YOUR GOAL:
Print, word for word, the part of the account of a hospital stay with terminal colon cancer that opens at the words "It started out" and stops after "to most patients.".

PROVIDED PASSAGE:
=====

It started out with hospitalization. Then came the shocking truth-terminal stage of colon cancer. But these were kept away from her. She didnt know what exactly she was suffering from. What she knew was perhaps the complications that arose due to her diabetes and kidney problems. All that while, she thought she would be cured, and be discharged home. She thought she would be fine. She thought she would be going home after all the examinations, as per normal. She thought of cooking my all time favourite-buakualak when she gets home. She thought of seeing my cousins get married. She remained hopeful despite of all the complications. She remained strong. Everyone, including the doctors, was amazed by her will-power to live on especially when she had so much complication, where the suffering and pain were considered as unbearable to most patients.
All these while, she didnt complain about her pain. Day after day, she was waiting to be discharged. My aunt told her to eat, for that will give her strength. And she did. Little did we all know that she kept her bits of food stuffed in between the side of the mouth. The nurses were the ones who informed us about it when they found the yesterday's food during their washing-up of patients in the morning. Her throat was constantly in pain. The cancer cells spreaded. She pretended to eat so as to assure the rest of us that she is fine and waiting to go home. Everyone that came to visit her felt that she was clearly clinging on to something that kept her going. HOPE. That was it. The power of no knowledge during that one month stay in the hospital until one day when my aunt decided it was time to break the news to her because she was suffering really badly in silence. After which, she seemed to be in a daze, deep in thoughts. Perhaps she has decided to let go. Perhaps she felt it was time. She felt depressed. Drops of tears streamed down. She knew she had to leave. Perhaps she can't bring herself to part. Perhaps she wanted so badly to live on.

=====

[Collected data entries]

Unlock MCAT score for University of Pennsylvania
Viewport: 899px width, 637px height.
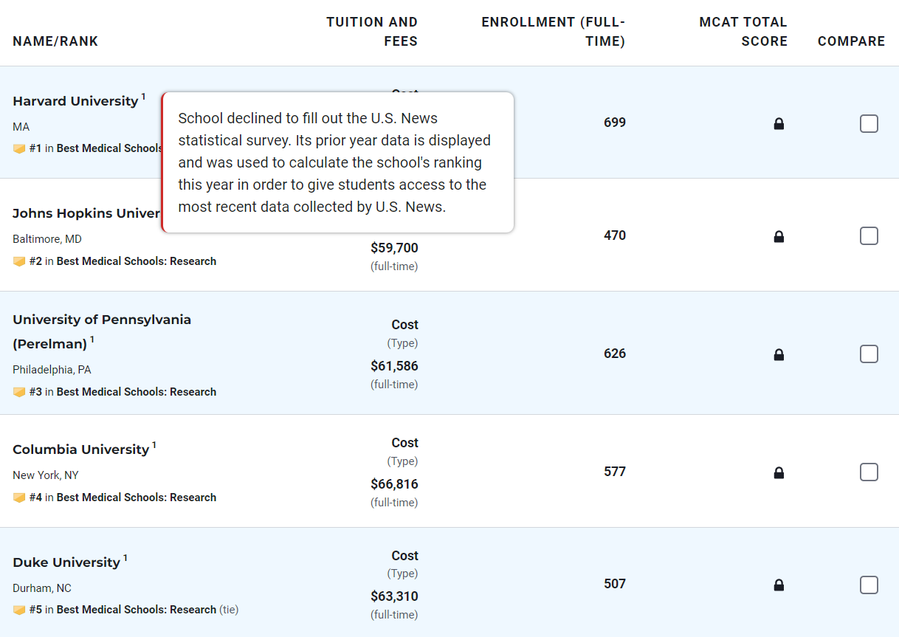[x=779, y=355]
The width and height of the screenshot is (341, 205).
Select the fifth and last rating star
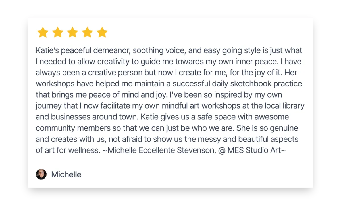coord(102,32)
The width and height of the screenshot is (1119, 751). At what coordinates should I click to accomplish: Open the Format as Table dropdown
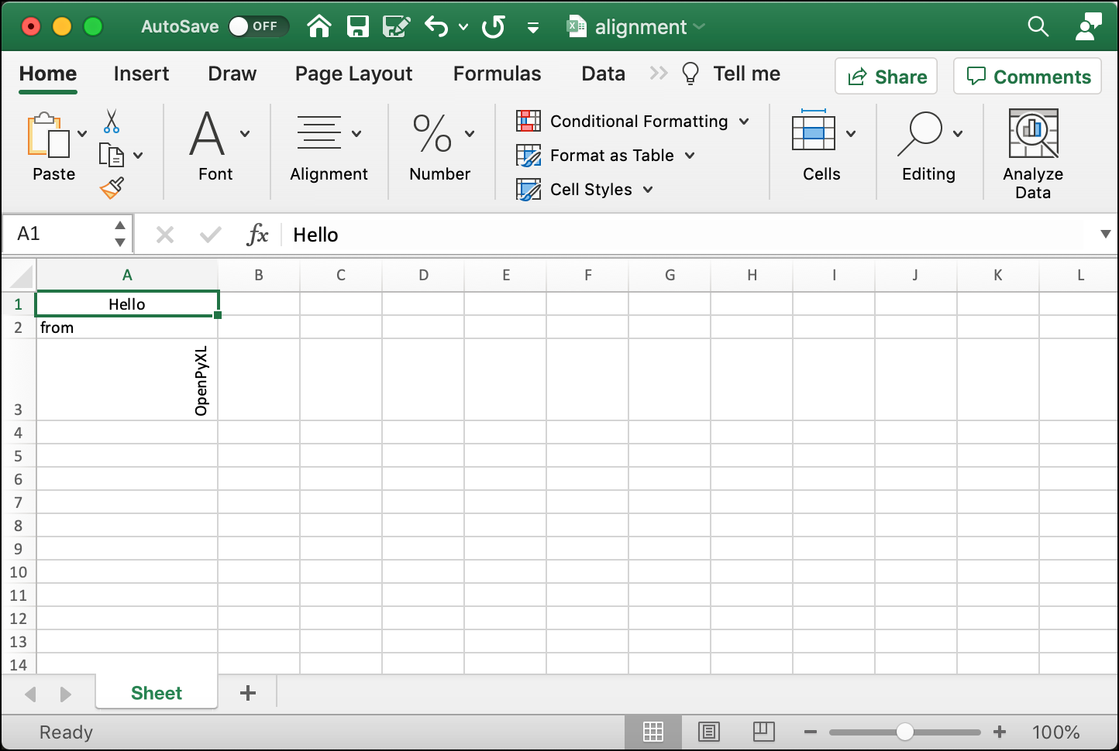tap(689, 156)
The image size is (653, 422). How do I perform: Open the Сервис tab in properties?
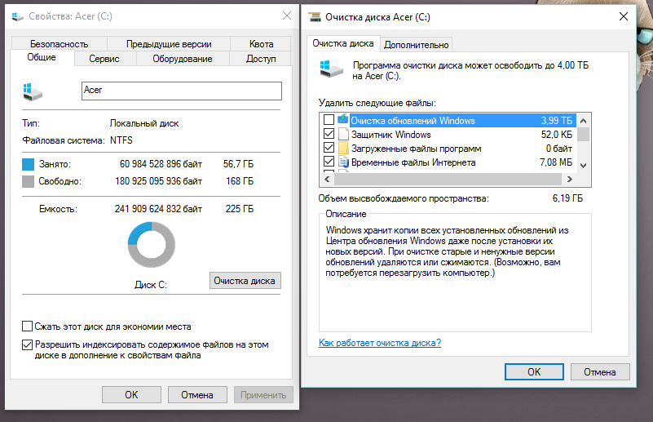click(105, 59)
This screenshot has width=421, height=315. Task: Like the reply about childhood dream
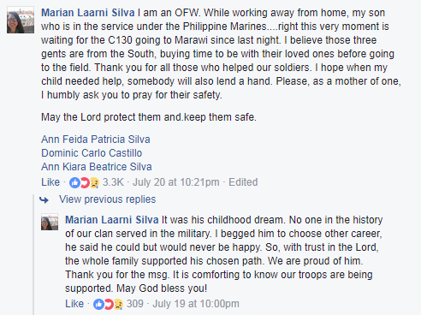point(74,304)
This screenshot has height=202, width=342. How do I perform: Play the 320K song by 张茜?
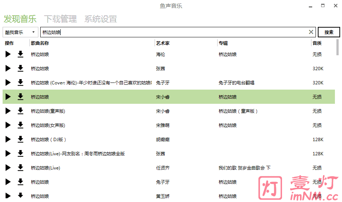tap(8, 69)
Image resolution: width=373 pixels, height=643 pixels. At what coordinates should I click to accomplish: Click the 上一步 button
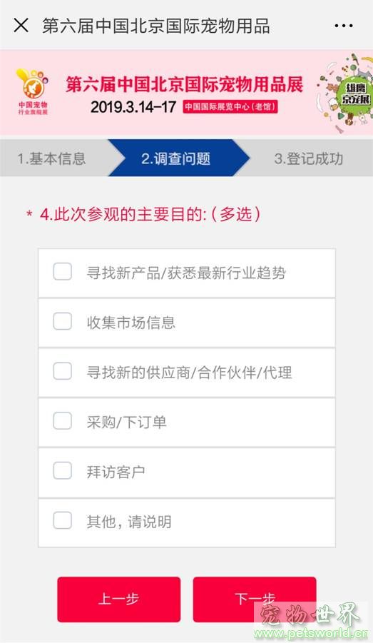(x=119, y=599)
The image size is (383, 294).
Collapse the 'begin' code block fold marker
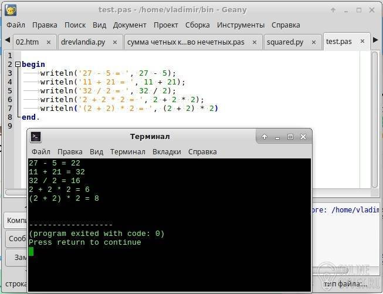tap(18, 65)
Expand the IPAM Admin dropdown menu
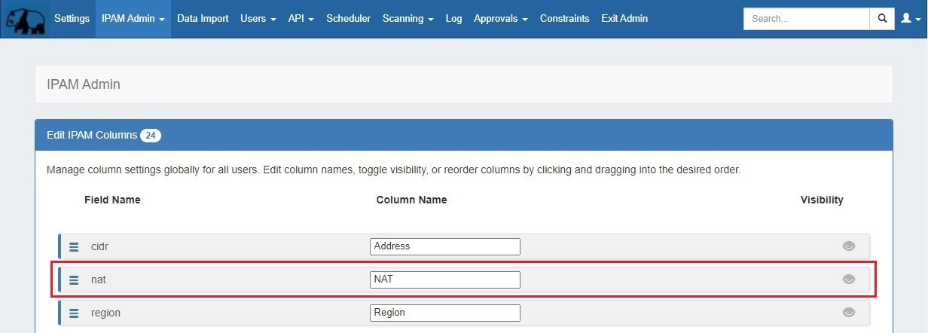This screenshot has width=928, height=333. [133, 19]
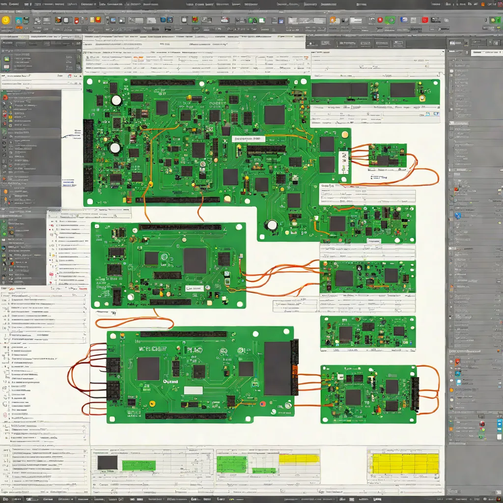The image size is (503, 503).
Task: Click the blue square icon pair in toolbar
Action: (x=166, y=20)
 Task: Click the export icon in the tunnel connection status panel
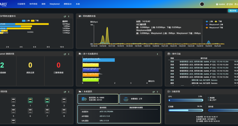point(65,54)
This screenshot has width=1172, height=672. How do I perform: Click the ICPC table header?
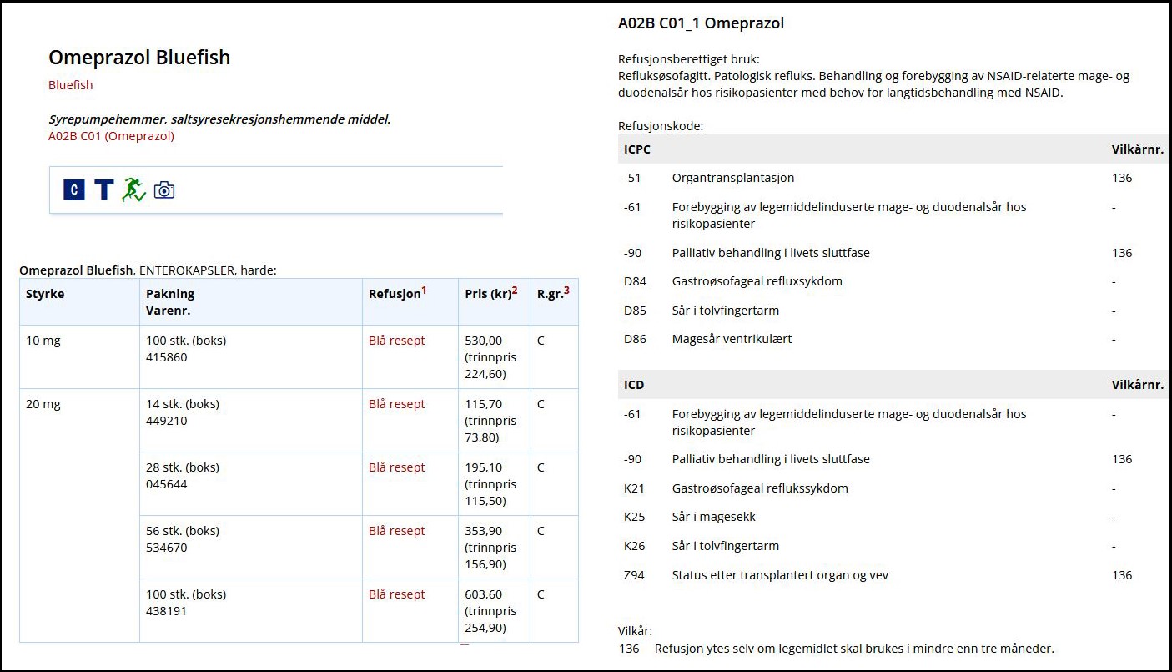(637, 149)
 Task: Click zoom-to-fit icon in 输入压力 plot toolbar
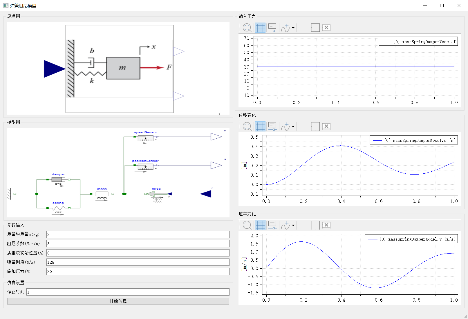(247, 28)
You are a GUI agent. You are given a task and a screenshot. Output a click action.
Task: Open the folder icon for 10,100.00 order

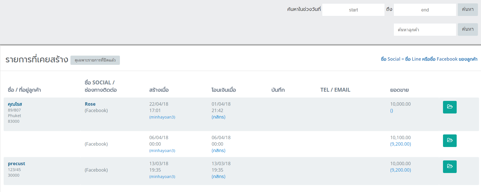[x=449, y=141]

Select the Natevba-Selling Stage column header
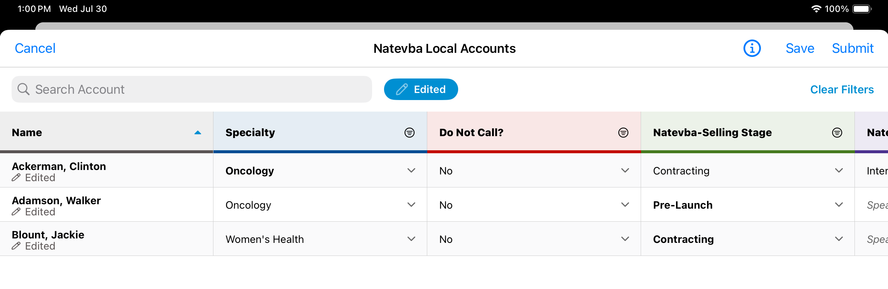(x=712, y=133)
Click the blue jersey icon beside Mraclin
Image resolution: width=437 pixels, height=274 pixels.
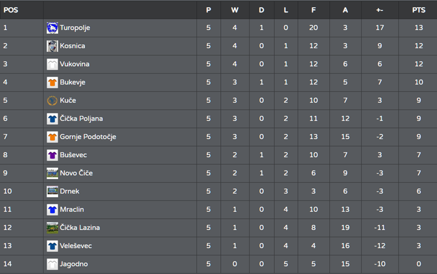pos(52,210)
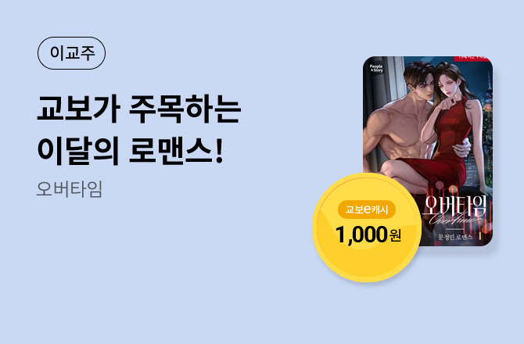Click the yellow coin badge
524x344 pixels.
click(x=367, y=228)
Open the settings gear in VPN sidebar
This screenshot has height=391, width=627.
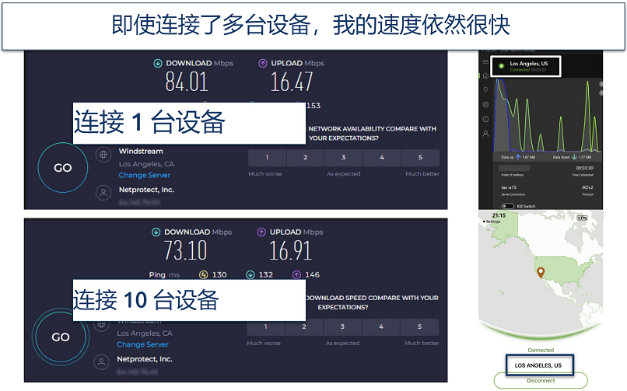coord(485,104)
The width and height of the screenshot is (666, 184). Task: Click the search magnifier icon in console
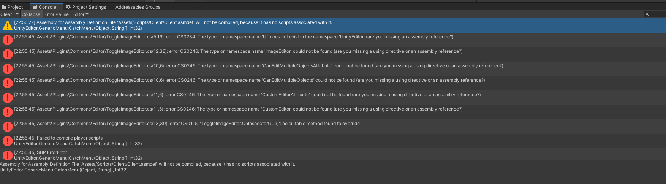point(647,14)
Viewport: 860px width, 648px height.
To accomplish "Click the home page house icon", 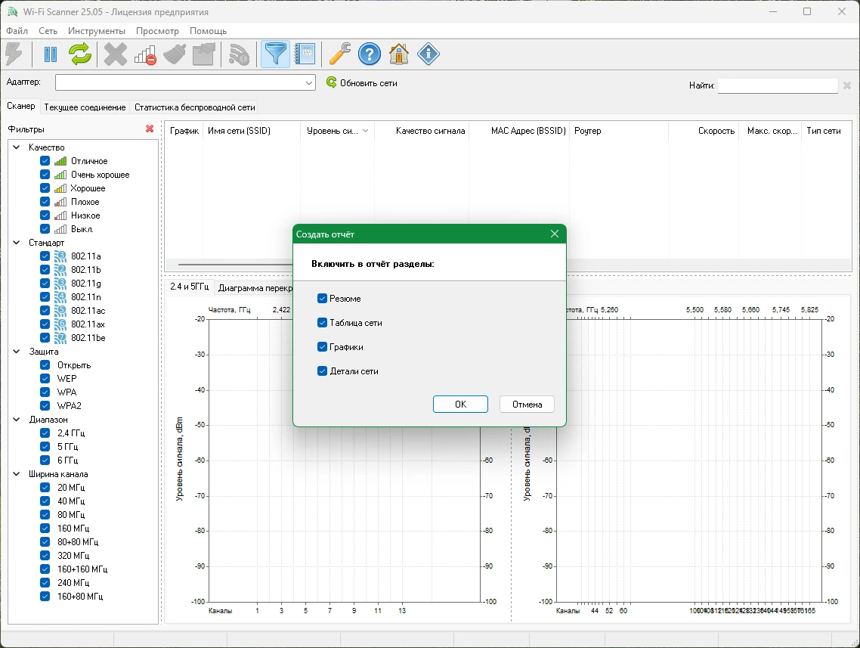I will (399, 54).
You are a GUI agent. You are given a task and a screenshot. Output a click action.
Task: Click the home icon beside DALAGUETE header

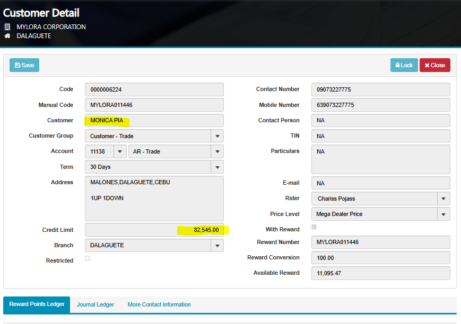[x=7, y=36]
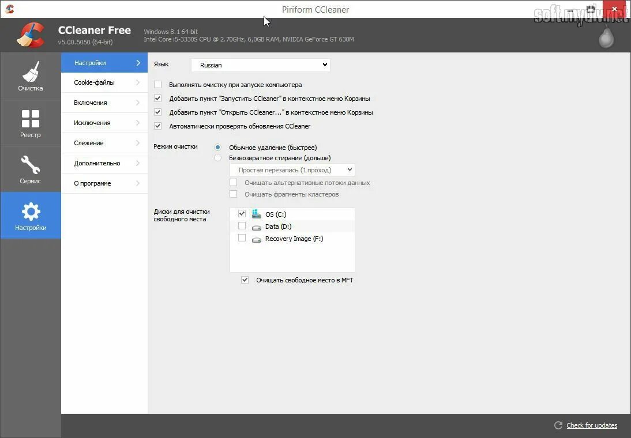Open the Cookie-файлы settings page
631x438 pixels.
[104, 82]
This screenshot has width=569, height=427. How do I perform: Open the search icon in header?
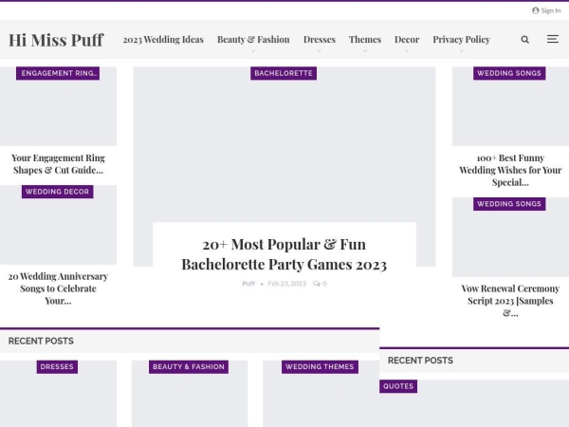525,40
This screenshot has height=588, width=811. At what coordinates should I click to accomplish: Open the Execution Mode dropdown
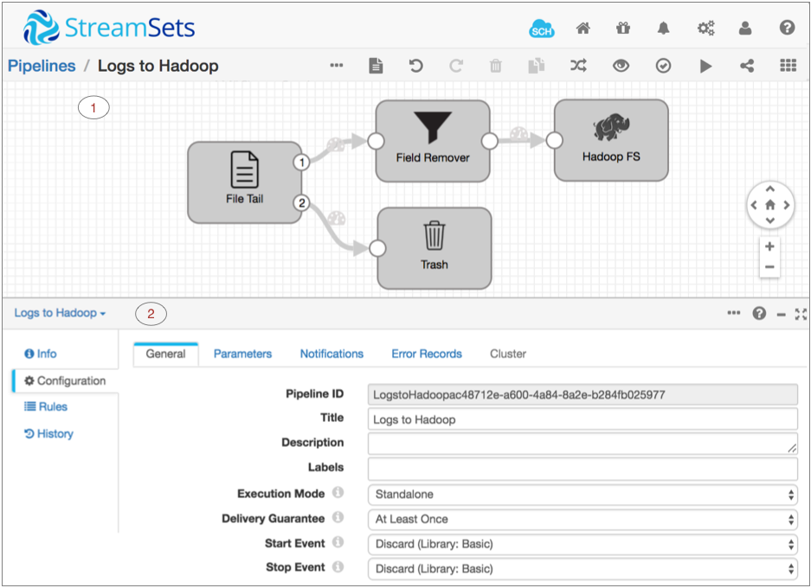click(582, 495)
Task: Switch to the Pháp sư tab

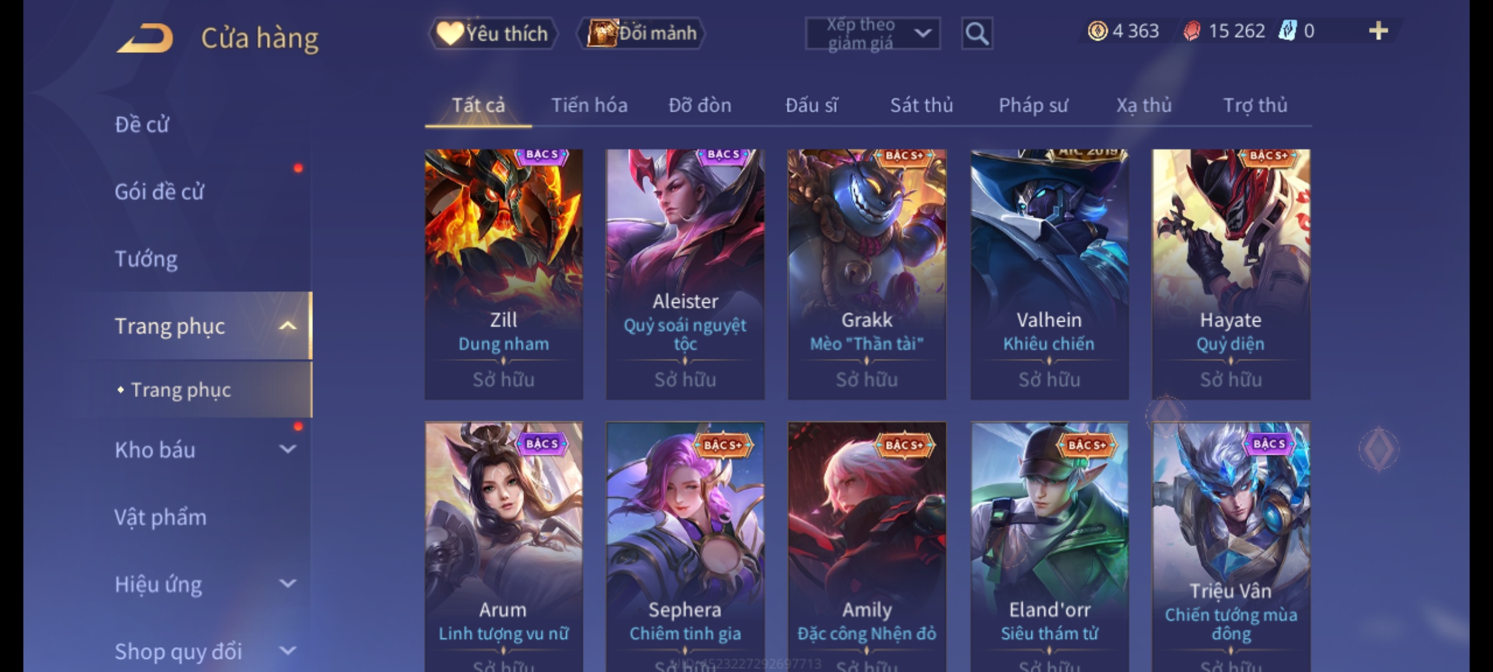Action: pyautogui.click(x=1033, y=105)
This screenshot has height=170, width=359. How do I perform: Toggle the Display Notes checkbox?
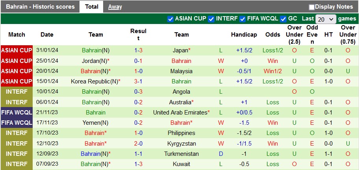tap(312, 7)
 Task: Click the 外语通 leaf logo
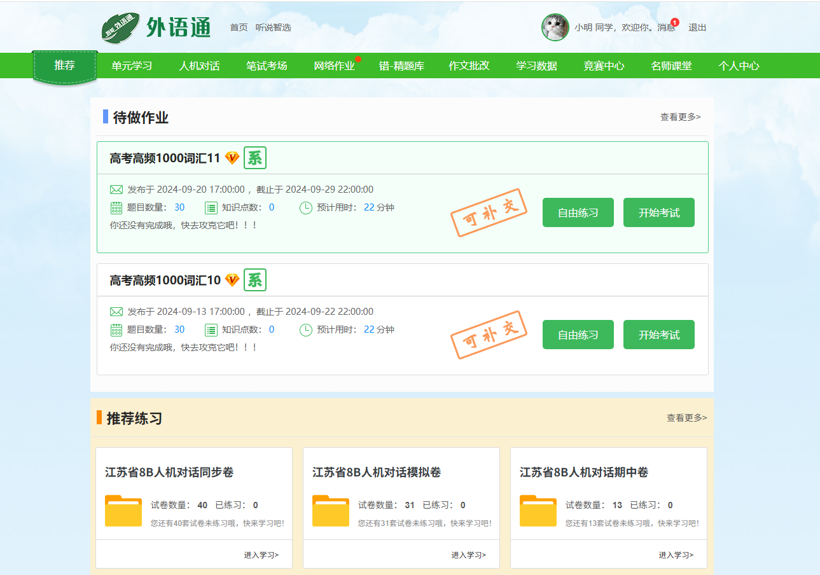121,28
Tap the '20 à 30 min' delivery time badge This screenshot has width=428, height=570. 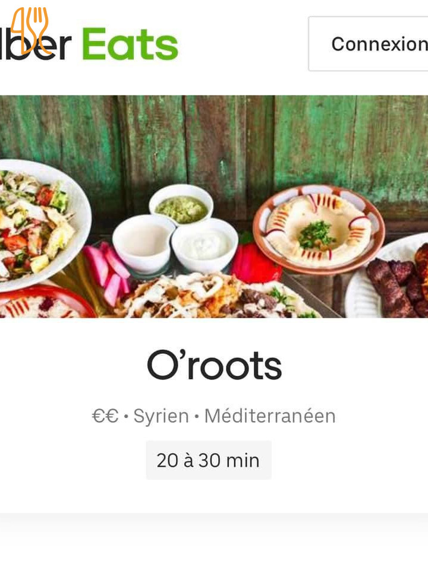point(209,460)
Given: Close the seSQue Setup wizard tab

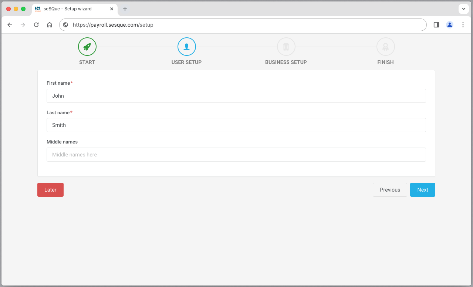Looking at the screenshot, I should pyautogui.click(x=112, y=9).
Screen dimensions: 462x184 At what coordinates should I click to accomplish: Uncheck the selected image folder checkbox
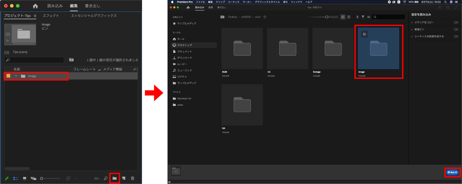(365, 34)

=====

SOLVED EXERCISE:
It started out with hospitalization. Then came the shocking truth-terminal stage of colon cancer. But these were kept away from her. She didnt know what exactly she was suffering from. What she knew was perhaps the complications that arose due to her diabetes and kidney problems. All that while, she thought she would be cured, and be discharged home. She thought she would be fine. She thought she would be going home after all the examinations, as per normal. She thought of cooking my all time favourite-buakualak when she gets home. She thought of seeing my cousins get married. She remained hopeful despite of all the complications. She remained strong. Everyone, including the doctors, was amazed by her will-power to live on especially when she had so much complication, where the suffering and pain were considered as unbearable to most patients.